Feb 10 2014

5 Tips for Data Deduplication in VDI

Master storage in a virtualized environment with these data dedupe tips.

Combining VDI and data deduplication to master storage seems like a match made in heaven: Both technologies reduce the amount of storage space required for data, and together, they can ­reduce system storage requirements by 95 percent or more.

Here are five tips to deploy data deduplication most effectively in a virtualized environment:

1. Manage available physical storage.

Beneath all those layers of virtualization lies real physical storage. Be sure to consider available physical storage before adding virtualized data, and set capacity alarms accordingly. That can be tricky when deduping data.

A 100-gigabyte array can easily hold 200GB of data, but not until it is deduplicated. It is necessary to keep enough space on the system to store the data while it is being deduplicated and, often, to deduplicate the data in chunks that will fit into the available space.

2. Set up separate ­computers to handle storage and compute jobs.

When designing the storage ­system, remember that deduplication requires a lot of computing horsepower. Trying to do it on a machine that is handling computing responsibilities will result in an unacceptable loss of performance.

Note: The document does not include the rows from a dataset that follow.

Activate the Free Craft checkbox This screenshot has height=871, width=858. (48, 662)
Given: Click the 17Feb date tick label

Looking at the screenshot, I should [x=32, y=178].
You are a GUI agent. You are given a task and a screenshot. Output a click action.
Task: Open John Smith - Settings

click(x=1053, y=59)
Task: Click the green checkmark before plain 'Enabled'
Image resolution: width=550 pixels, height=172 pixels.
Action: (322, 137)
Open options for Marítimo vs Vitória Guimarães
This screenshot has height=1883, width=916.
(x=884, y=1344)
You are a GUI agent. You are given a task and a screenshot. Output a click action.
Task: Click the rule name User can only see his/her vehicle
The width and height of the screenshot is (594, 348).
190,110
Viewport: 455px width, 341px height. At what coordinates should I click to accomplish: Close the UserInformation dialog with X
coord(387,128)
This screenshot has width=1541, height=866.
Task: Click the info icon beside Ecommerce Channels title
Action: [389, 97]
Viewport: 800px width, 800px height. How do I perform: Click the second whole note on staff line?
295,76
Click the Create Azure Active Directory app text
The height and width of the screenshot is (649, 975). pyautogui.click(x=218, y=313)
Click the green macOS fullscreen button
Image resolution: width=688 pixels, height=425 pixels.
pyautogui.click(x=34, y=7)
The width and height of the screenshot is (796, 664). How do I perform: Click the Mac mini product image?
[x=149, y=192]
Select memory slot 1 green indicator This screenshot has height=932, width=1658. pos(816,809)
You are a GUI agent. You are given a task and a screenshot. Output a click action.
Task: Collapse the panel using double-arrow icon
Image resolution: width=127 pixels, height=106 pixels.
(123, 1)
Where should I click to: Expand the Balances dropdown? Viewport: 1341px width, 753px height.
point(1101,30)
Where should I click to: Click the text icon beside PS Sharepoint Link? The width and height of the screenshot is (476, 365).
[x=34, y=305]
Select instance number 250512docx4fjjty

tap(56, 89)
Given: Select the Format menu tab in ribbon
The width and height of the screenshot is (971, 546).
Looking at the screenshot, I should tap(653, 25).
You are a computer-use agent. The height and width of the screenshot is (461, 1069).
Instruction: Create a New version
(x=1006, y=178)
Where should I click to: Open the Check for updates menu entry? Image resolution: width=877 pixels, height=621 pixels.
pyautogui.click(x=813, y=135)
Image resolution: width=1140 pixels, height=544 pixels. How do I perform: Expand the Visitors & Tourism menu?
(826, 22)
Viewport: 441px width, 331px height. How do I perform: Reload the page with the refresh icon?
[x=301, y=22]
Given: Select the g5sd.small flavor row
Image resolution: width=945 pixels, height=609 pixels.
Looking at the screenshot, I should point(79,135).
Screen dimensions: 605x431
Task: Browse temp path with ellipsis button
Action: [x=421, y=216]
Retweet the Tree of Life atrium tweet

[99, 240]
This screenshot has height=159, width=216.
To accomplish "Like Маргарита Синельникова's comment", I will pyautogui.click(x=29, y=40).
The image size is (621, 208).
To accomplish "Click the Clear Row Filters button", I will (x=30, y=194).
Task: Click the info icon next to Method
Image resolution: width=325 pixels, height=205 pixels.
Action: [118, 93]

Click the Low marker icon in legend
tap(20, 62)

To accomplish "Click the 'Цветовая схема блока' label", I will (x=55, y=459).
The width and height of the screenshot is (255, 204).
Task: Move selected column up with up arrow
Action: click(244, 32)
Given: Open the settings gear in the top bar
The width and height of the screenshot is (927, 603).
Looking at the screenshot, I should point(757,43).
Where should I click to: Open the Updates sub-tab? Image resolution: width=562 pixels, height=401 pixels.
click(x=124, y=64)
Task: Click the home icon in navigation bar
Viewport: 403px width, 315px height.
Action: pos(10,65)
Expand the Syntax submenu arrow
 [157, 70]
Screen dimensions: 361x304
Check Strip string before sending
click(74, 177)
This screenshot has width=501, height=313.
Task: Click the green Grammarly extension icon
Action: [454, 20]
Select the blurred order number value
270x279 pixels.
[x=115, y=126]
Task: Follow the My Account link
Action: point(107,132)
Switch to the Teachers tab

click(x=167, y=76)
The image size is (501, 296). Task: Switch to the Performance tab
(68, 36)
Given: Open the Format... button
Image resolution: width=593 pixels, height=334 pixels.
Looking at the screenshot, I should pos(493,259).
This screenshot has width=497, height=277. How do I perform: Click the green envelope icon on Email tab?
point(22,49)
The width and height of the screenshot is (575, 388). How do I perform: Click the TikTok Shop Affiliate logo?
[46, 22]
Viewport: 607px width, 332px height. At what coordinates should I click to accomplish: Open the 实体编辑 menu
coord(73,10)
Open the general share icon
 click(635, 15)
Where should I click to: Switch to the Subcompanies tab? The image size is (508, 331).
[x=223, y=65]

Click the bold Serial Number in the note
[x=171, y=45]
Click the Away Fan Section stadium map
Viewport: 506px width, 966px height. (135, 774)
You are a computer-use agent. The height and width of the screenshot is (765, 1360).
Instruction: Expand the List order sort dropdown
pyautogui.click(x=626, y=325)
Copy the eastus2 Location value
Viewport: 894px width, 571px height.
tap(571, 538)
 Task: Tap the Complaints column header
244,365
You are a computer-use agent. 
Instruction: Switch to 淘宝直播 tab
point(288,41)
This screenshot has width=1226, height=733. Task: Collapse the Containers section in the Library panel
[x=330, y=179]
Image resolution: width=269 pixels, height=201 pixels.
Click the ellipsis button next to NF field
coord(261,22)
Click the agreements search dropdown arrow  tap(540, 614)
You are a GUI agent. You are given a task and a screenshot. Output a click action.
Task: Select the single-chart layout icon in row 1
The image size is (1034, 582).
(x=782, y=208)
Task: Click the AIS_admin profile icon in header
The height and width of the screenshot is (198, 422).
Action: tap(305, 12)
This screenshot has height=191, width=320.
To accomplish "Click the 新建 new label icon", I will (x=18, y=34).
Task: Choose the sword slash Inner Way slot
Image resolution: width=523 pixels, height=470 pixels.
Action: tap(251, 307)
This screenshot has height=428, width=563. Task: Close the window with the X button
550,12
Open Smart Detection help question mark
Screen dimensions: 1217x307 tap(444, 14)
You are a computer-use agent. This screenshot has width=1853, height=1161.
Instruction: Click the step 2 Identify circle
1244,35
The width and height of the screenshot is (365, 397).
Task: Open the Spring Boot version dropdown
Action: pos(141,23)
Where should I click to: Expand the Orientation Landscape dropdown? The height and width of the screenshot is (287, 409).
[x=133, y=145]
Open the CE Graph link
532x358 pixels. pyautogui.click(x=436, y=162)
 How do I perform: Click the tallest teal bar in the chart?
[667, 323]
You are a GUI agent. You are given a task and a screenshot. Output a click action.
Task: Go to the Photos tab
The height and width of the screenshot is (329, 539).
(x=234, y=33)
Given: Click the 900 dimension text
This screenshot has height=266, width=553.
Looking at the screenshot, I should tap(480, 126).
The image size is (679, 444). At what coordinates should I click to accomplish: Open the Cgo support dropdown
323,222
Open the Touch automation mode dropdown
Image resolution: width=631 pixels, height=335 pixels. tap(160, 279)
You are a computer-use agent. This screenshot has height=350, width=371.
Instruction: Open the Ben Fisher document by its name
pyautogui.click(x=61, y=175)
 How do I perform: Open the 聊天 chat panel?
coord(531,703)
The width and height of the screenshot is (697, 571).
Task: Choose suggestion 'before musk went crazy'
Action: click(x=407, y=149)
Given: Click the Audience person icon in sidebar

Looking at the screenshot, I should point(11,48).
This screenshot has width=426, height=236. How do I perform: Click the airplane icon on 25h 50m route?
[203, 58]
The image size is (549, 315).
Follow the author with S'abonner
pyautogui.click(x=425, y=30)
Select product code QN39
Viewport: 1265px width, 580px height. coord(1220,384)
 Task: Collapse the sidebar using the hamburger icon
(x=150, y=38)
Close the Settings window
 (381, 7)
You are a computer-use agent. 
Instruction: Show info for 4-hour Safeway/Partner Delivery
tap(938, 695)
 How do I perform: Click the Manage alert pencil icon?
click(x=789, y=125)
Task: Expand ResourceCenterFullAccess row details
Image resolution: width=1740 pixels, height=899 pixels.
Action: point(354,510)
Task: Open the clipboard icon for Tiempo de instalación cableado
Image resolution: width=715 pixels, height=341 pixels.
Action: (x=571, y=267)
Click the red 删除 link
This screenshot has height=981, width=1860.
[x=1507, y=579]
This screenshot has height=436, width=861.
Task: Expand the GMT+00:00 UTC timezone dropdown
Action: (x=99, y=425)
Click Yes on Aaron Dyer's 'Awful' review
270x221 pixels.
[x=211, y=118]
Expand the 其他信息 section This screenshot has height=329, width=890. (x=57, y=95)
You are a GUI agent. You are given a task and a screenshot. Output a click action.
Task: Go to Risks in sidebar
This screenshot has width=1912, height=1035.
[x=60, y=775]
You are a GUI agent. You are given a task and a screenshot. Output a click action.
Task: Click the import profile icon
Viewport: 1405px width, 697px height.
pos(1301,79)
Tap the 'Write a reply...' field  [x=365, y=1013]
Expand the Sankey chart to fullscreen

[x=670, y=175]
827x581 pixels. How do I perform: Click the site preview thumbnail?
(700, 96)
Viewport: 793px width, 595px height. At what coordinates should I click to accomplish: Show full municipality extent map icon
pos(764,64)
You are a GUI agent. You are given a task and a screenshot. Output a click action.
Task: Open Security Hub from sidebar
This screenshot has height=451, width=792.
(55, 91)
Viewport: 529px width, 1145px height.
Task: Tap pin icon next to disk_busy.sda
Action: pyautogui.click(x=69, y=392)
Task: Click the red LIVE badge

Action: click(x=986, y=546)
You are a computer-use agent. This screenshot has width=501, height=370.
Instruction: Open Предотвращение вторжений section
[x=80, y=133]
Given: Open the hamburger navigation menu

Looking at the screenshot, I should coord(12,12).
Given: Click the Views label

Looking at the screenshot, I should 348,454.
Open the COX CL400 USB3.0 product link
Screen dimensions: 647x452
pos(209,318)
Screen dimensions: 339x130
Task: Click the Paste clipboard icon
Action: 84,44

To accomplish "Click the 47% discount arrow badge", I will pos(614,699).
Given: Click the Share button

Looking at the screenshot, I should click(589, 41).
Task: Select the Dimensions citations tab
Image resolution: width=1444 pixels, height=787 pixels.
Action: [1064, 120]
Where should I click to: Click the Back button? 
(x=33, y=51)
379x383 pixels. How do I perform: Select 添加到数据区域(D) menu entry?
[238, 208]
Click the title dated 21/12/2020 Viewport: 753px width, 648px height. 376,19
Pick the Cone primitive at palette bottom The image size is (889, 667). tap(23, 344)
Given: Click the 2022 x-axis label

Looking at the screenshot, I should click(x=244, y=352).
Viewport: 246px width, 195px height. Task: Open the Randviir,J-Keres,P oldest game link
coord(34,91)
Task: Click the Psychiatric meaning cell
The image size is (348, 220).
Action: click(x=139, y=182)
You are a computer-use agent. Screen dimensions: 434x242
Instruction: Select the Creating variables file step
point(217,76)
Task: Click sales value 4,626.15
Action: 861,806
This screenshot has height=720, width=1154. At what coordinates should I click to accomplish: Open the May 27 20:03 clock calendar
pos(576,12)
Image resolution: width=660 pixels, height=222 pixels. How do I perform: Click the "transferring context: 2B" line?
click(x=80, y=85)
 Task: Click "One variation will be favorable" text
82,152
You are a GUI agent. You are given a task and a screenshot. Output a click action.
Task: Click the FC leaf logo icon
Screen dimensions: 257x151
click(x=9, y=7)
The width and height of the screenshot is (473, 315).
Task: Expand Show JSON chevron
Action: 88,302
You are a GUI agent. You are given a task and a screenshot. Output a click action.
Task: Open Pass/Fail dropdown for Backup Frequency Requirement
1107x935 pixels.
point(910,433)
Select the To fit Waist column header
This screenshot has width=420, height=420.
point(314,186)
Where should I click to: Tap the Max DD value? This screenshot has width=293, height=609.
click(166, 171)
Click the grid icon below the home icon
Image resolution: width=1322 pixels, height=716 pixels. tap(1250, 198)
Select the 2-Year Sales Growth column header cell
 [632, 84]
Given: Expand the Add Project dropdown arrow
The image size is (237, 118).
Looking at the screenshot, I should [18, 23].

Generally, it's not necessary to change infrastructure all that much. An exception: All virtual desktop files must be stored on a file server running a compatible OS, such as Windows Server 2012 R2 Preview on a Windows system.

3. Incorporate solid-state disks.

One bonus with VDI deduplication storage is that it makes many files small enough that they can be stored on solid-state disks, which produce a considerable increase in performance. SSDs are as much as 10 times faster on reads and about four times faster on writes than hard disks. They are also more compact and consume less power.

4. Shrink volumes to fit.

There are some disadvantages when it comes to SSDs: They are as much as 10 times more expensive per gigabyte stored, and their speed difference doesn't make them a comfortable match with hard disks without some storage reconfiguration. In VDI deduplication, however, it is possible to shrink volumes down to where they can fit cost effectively on SSDs. Because the size of the storage is greatly reduced, SSDs' cost becomes almost equal to, and sometimes less than, the cost of hard-disk storage for uncompressed data.

5. Allow for performance differences.

While a combined VDI–SSD–data dedupe system will outperform conventional hard-disk storage, it won't run as quickly as the theoretical maximum. That's because as data is read, it must be "rehydrated," so to speak, or reassembled from the deduplicated and virtualized data that is actually in storage.

The process typically exacts a performance penalty of about 10 percent, which usually isn't a problem, but is something that administrators should keep in mind.